## [Directions for this task]
All records that follow are to be output exactly.

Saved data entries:
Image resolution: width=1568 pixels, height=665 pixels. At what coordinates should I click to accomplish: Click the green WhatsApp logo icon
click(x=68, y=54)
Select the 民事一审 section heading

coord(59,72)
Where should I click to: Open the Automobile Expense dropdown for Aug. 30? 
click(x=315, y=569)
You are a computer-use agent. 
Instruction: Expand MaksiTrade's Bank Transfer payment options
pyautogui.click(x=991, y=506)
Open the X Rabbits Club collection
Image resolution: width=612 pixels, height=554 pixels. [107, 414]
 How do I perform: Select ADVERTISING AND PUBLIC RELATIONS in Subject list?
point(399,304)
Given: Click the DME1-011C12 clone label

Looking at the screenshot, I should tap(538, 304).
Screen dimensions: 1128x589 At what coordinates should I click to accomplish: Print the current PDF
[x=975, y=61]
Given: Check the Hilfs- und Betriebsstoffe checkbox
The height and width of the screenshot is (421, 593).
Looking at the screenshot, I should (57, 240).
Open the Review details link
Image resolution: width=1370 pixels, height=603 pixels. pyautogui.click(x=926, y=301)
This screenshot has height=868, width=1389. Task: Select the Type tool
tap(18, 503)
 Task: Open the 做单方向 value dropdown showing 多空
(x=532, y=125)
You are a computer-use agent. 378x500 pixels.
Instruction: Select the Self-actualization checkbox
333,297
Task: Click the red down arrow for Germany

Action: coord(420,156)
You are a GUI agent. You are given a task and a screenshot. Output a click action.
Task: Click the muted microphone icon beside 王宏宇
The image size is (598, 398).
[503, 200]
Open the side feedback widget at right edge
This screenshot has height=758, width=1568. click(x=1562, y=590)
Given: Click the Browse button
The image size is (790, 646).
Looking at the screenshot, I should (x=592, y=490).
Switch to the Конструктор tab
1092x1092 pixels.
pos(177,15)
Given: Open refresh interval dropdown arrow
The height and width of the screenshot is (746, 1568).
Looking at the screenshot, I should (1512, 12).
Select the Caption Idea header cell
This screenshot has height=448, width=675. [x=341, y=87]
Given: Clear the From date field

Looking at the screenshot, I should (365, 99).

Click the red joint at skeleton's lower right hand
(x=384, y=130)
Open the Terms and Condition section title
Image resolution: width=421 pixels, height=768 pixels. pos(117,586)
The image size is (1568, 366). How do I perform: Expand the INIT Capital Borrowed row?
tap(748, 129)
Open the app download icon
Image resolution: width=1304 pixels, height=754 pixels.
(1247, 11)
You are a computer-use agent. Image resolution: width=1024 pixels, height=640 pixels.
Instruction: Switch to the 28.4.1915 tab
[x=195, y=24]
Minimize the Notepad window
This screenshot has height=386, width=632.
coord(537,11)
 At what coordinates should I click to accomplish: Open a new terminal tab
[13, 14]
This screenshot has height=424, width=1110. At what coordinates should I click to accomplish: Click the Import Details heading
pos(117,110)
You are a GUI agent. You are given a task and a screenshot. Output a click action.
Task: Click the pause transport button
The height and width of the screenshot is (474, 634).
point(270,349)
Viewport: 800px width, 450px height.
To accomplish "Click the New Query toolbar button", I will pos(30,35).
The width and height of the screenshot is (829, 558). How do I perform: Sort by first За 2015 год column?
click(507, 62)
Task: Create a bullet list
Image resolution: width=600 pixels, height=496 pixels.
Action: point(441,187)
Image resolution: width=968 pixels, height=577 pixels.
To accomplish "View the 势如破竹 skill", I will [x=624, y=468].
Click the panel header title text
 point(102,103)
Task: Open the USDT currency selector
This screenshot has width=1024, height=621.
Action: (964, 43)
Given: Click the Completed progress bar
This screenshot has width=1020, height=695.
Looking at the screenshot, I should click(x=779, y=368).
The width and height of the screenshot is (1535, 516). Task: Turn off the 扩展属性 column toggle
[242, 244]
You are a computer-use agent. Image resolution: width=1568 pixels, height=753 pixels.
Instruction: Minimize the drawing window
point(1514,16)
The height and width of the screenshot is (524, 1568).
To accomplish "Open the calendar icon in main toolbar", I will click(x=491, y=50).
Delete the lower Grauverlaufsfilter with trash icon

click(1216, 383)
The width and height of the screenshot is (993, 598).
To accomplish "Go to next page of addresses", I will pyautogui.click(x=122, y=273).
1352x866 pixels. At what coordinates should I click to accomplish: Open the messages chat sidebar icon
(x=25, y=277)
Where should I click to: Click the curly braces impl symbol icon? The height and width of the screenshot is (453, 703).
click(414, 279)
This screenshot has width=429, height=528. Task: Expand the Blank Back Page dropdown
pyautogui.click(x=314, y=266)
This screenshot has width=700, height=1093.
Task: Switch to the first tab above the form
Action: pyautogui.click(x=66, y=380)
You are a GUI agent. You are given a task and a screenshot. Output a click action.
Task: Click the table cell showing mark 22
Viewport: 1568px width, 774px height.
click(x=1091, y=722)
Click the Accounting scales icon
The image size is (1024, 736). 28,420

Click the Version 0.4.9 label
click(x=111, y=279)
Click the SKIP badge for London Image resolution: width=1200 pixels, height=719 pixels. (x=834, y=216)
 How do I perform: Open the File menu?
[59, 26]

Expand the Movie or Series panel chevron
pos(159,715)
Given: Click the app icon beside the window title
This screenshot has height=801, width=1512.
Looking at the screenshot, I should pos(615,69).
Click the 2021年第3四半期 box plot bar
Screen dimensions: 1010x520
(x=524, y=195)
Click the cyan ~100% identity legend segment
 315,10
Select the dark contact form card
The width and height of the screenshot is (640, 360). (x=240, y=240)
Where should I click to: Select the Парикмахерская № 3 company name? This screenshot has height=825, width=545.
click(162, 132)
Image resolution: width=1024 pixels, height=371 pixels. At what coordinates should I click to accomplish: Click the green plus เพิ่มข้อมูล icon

## [Result of the exercise]
Image resolution: width=1568 pixels, height=665 pixels. At what coordinates should I click to accomplish: Click the green WhatsApp logo icon
click(x=68, y=54)
Select the 民事一审 section heading

coord(59,72)
Where should I click to: Open the Automobile Expense dropdown for Aug. 30? 
click(x=315, y=569)
You are a computer-use agent. 
Instruction: Expand MaksiTrade's Bank Transfer payment options
pyautogui.click(x=991, y=506)
Open the X Rabbits Club collection
Image resolution: width=612 pixels, height=554 pixels. [107, 414]
 How do I perform: Select ADVERTISING AND PUBLIC RELATIONS in Subject list?
point(399,304)
Given: Click the DME1-011C12 clone label

Looking at the screenshot, I should tap(538, 304).
Screen dimensions: 1128x589 At what coordinates should I click to accomplish: Print the current PDF
[x=975, y=61]
Given: Check the Hilfs- und Betriebsstoffe checkbox
The height and width of the screenshot is (421, 593).
Looking at the screenshot, I should (57, 240).
Open the Review details link
Image resolution: width=1370 pixels, height=603 pixels. pyautogui.click(x=926, y=301)
This screenshot has height=868, width=1389. Task: Select the Type tool
tap(18, 503)
 Task: Open the 做单方向 value dropdown showing 多空
(x=532, y=125)
You are a computer-use agent. 378x500 pixels.
Instruction: Select the Self-actualization checkbox
333,297
Task: Click the red down arrow for Germany

Action: coord(420,156)
You are a GUI agent. You are given a task and a screenshot. Output a click action.
Task: Click the muted microphone icon beside 王宏宇
The image size is (598, 398).
[503, 200]
Open the side feedback widget at right edge
This screenshot has height=758, width=1568. click(x=1562, y=590)
Given: Click the Browse button
The image size is (790, 646).
Looking at the screenshot, I should (x=592, y=490).
Switch to the Конструктор tab
1092x1092 pixels.
pos(177,15)
Given: Open refresh interval dropdown arrow
The height and width of the screenshot is (746, 1568).
Looking at the screenshot, I should (1512, 12).
Select the Caption Idea header cell
This screenshot has height=448, width=675. [x=341, y=87]
Given: Clear the From date field

Looking at the screenshot, I should (365, 99).

Click the red joint at skeleton's lower right hand
(x=384, y=130)
Open the Terms and Condition section title
Image resolution: width=421 pixels, height=768 pixels. pos(117,586)
The image size is (1568, 366). How do I perform: Expand the INIT Capital Borrowed row?
tap(748, 129)
Open the app download icon
Image resolution: width=1304 pixels, height=754 pixels.
(1247, 11)
You are a computer-use agent. Image resolution: width=1024 pixels, height=640 pixels.
Instruction: Switch to the 28.4.1915 tab
[x=195, y=24]
Minimize the Notepad window
This screenshot has height=386, width=632.
coord(537,11)
 At what coordinates should I click to accomplish: Open a new terminal tab
[13, 14]
This screenshot has height=424, width=1110. At what coordinates should I click to accomplish: Click the Import Details heading
pos(117,110)
You are a GUI agent. You are given a task and a screenshot. Output a click action.
Task: Click the pause transport button
The height and width of the screenshot is (474, 634).
point(270,349)
Viewport: 800px width, 450px height.
To accomplish "Click the New Query toolbar button", I will pos(30,35).
The width and height of the screenshot is (829, 558). How do I perform: Sort by first За 2015 год column?
click(507, 62)
Task: Create a bullet list
Image resolution: width=600 pixels, height=496 pixels.
Action: point(441,187)
Image resolution: width=968 pixels, height=577 pixels.
To accomplish "View the 势如破竹 skill", I will [x=624, y=468].
Click the panel header title text
 point(102,103)
Task: Open the USDT currency selector
This screenshot has width=1024, height=621.
Action: (964, 43)
Given: Click the Completed progress bar
This screenshot has width=1020, height=695.
Looking at the screenshot, I should click(x=779, y=368).
The width and height of the screenshot is (1535, 516). Task: Turn off the 扩展属性 column toggle
[242, 244]
You are a computer-use agent. Image resolution: width=1568 pixels, height=753 pixels.
Instruction: Minimize the drawing window
point(1514,16)
The height and width of the screenshot is (524, 1568).
To accomplish "Open the calendar icon in main toolbar", I will click(x=491, y=50).
Delete the lower Grauverlaufsfilter with trash icon

click(1216, 383)
The width and height of the screenshot is (993, 598).
To accomplish "Go to next page of addresses", I will pyautogui.click(x=122, y=273).
1352x866 pixels. At what coordinates should I click to accomplish: Open the messages chat sidebar icon
(x=25, y=277)
Where should I click to: Click the curly braces impl symbol icon? The height and width of the screenshot is (453, 703).
click(414, 279)
This screenshot has width=429, height=528. Task: Expand the Blank Back Page dropdown
pyautogui.click(x=314, y=266)
This screenshot has width=700, height=1093.
Task: Switch to the first tab above the form
Action: pyautogui.click(x=66, y=380)
You are a GUI agent. You are given a task and a screenshot. Output a click action.
Task: Click the table cell showing mark 22
Viewport: 1568px width, 774px height.
click(x=1091, y=722)
Click the Accounting scales icon
The image size is (1024, 736). 28,420

Click the Version 0.4.9 label
click(x=111, y=279)
Click the SKIP badge for London Image resolution: width=1200 pixels, height=719 pixels. (x=834, y=216)
 How do I perform: Open the File menu?
[59, 26]

Expand the Movie or Series panel chevron
pos(159,715)
Given: Click the app icon beside the window title
This screenshot has height=801, width=1512.
Looking at the screenshot, I should pos(615,69).
Click the 2021年第3四半期 box plot bar
Screen dimensions: 1010x520
(x=524, y=195)
Click the cyan ~100% identity legend segment
 315,10
Select the dark contact form card
The width and height of the screenshot is (640, 360). (x=240, y=240)
Where should I click to: Select the Парикмахерская № 3 company name? This screenshot has height=825, width=545.
click(162, 132)
Image resolution: width=1024 pixels, height=371 pixels. At what coordinates should I click to accomplish: Click the green plus เพิ่มข้อมูล icon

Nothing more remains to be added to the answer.